The results of monarchE were discussed by George W. Sledge, Jr, MD, Professor of Medicine and Chief of Oncology at Stanford University Medical Center, who offered some possibilities as to why its results were positive and those for palbociclib, in the phase III PALLAS trial, were “resoundingly negative.” Dr. Sledge also posed some questions for consideration as future research builds upon these data.

The improvement in disease-free and distant metastasis–free survival with abemaciclib in monarchE, he said, “establishes, for the first time, a proof of concept for CDK inhibition in the adjuvant setting, and, as such, is important. This is the first improvement we’ve seen over aromatase inhibitor therapy.”

George W. Sledge, Jr, MD

However, although monarchE was clearly positive, Dr. Sledge said the current analysis suffers from a too-short follow-up (15.5 months), with few patients having received the full 2 years of therapy. “This is a very early presentation of the data, and indeed, some might argue premature,” he said.

“As a breast cancer doctor who treats a lot of patients with estrogen receptor–positive breast cancer, I am well aware of the fact that roughly half or more of patients who eventually relapse and die will do so after 5 years, so 15.5 months is clearly not long enough to estimate the overall impact of abemaciclib,” according to Dr. Sledge.

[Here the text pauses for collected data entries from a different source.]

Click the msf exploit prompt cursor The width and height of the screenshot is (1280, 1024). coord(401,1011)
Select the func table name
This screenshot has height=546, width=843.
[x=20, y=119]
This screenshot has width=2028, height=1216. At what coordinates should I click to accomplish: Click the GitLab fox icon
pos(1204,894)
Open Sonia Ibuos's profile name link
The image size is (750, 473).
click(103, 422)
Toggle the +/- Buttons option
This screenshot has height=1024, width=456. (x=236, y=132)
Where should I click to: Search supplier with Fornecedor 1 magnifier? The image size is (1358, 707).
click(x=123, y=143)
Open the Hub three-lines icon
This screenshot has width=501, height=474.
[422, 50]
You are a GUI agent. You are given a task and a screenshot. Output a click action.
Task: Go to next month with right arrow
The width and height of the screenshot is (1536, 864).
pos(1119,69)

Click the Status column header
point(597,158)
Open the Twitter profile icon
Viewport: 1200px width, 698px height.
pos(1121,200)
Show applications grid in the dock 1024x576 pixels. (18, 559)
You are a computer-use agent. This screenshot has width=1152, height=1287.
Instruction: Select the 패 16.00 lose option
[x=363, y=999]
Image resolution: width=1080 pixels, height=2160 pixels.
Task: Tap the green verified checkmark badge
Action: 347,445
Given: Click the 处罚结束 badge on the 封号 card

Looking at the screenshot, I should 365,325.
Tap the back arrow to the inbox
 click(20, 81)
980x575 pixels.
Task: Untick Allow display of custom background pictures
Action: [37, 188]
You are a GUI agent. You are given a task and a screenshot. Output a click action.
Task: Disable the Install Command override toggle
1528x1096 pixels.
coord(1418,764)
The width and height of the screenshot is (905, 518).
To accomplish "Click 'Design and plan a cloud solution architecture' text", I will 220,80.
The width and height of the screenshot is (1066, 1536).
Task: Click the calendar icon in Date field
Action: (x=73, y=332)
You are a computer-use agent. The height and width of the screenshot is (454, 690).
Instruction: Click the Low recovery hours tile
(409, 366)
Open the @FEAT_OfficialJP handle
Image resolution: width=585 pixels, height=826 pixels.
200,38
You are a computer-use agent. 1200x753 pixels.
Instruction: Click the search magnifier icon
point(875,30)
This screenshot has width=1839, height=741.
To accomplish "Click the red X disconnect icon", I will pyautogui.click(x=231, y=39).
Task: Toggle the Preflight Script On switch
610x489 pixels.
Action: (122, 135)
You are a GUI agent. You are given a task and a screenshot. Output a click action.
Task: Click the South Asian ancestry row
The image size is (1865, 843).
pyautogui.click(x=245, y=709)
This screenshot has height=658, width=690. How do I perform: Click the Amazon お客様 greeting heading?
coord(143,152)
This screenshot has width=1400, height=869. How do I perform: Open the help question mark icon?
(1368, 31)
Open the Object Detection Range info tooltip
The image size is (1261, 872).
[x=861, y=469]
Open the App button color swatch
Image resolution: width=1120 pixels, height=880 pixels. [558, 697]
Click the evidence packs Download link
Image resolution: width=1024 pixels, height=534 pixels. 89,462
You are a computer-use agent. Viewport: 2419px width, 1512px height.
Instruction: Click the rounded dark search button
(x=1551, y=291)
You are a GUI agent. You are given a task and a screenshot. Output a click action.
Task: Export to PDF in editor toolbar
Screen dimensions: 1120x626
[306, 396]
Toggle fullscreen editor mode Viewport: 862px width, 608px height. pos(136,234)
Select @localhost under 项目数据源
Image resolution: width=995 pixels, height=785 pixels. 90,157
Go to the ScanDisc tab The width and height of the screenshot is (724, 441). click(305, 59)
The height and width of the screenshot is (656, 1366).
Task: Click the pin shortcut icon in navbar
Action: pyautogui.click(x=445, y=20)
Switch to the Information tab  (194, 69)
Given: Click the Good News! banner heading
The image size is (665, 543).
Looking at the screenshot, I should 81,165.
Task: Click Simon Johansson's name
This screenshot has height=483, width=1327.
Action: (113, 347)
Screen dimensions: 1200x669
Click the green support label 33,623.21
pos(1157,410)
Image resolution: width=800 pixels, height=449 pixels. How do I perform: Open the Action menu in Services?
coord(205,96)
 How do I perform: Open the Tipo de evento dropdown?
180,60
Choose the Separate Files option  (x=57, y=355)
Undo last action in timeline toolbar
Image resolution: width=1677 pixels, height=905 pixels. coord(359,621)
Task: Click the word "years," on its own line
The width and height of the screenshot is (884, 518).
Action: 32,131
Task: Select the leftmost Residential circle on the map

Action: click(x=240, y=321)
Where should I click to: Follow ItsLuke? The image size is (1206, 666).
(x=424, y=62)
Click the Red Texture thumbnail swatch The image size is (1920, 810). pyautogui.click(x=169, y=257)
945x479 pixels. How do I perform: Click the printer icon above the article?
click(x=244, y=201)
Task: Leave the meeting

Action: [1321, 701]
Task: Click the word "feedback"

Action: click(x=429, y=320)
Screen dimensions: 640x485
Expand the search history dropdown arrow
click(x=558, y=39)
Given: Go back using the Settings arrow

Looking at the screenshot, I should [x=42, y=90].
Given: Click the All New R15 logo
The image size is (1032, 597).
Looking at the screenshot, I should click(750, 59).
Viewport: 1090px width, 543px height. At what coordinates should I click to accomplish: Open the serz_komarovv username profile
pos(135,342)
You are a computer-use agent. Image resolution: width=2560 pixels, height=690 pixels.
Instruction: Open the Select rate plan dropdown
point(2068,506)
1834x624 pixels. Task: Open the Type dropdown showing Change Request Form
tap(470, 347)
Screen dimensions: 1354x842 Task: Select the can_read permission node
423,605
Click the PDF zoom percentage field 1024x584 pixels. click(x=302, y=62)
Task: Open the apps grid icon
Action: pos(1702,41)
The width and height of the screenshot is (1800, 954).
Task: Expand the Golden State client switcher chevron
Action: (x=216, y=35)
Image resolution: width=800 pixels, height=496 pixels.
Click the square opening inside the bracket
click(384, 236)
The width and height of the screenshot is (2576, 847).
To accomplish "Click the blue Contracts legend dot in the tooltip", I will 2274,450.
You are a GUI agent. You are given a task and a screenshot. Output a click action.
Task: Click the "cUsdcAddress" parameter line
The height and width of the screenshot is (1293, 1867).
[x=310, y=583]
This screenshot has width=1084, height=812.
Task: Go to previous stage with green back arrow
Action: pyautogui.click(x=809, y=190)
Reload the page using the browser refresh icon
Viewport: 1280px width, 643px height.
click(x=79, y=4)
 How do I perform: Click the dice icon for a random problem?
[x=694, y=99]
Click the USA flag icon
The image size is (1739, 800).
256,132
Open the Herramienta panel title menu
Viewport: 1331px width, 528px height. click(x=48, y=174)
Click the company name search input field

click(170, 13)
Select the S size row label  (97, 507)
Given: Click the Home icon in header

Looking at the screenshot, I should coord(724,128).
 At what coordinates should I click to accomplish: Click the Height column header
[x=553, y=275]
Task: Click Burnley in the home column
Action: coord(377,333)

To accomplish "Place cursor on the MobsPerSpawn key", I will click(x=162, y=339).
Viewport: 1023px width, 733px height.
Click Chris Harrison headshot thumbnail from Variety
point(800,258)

“And although no new side effects were reported,” he continued, “abemaciclib clearly adds toxicity to adjuvant endocrine therapy, including important—albeit rare—cases of interstitial lung disease and venous thromboembolism complications. That said, this is a positive trial. The addition of abemaciclib to adjuvant endocrine therapy improves invasive disease–free survival by 3.5% and distant recurrence–free survival by 3.3% at the 2-year mark. The results have respectable hazard ratios that are quite statistically significant,” he noted.

A Tale of Two Trials

“But why did monarchE succeed whereas PALLAS failed?” Dr. Sledge asked. “Putting aside the play of chance in the trial results, there are three major reasons: the hypothesis might be wrong, something in the study design might prevent a successful outcome, or one might simply be working with the wrong drug.”

Since one trial is positive, the hypothesis is not wrong, according to Dr. Sledge, but it is possible that the trial populations were dissimilar enough—that is, monarchE was “clearly weighted” toward a higher-risk population—to result in diverging outcomes. “If this has the effect of generating more events and more early events, this might allow the trial to have a better chance at showing a difference,” he said.

Although their similar success in metastatic disease argues against this—he noted, “there is no convincing evidence that any agent is more efficacious than another”—there may be differences between the drugs, Dr. Sledge continued. Abemaciclib is given continuously and palbociclib, intermittently, and abemaciclib has a relatively greater potency against CDK4 than CDK6. Perhaps these characteristics matter. The greater proportion of drug discontinuations with palbociclib may also have mattered, he added, though with longer treatment exposure to abemaciclib, this discrepancy may disappear. Regardless, he commented, “It’s a certainty that one cannot benefit from a drug that one does not take.”

Unanswered Questions Remain

Dr. Sledge reminded listeners that positive trials raise as many questions as they answer including the following, from monarchE:

• What will be the ultimate increase in disease-free survival and distant recurrence–free survival? Will the curves continue to split, or is the answer already in?
• Will improvements seen in disease-free survival translate into what patients and health-care systems care most about: overall survival? Time will tell.
• Will late recurrences be prevented as well as early recurrences, as shown in the study?
• What is the optimal duration of therapy? Is 2 years more than is needed—or not enough? This is an important question for an expensive drug with real side effects.
• Can we determine who benefits and why the drug is not effective in some patients
• What about the third CDK4/6 inhibitor, ribociclib? The large NATALEE Trio trial is now accruing, and answers from that study are eagerly awaited.

“Finally, these drugs are expensive,” Dr. Sledge emphasized. “A total of 2 years of adjuvant therapy is simply out of reach for the majority of patients around the globe who might be candidates…. The decision to use adjuvant CDK4/6 inhibitors is more complex than a simple perusal of disease-free or distant recurrence–free survival data and will need to be weighed against evolving measures of benefit.” 

DISCLOSURE: Dr. Sledge has served in a leadership position for Syndax and Tessa Therapeutics; holds stock or other ownership interests in Pionyr, Syndax, and Tessa Therapeutics; has served as a consultant or advisor to Radius Health, Symphogen, Synaffix, Syndax, Taiho Pharmaceutical, and Verseau Therapeutics; has received institutional research funding from Genentech/Roche and Pfizer; and has been reimbursed for travel, accommodations, or other expenses by Radius Health, Tessa Therapeutics, and Verseau Therapeutics.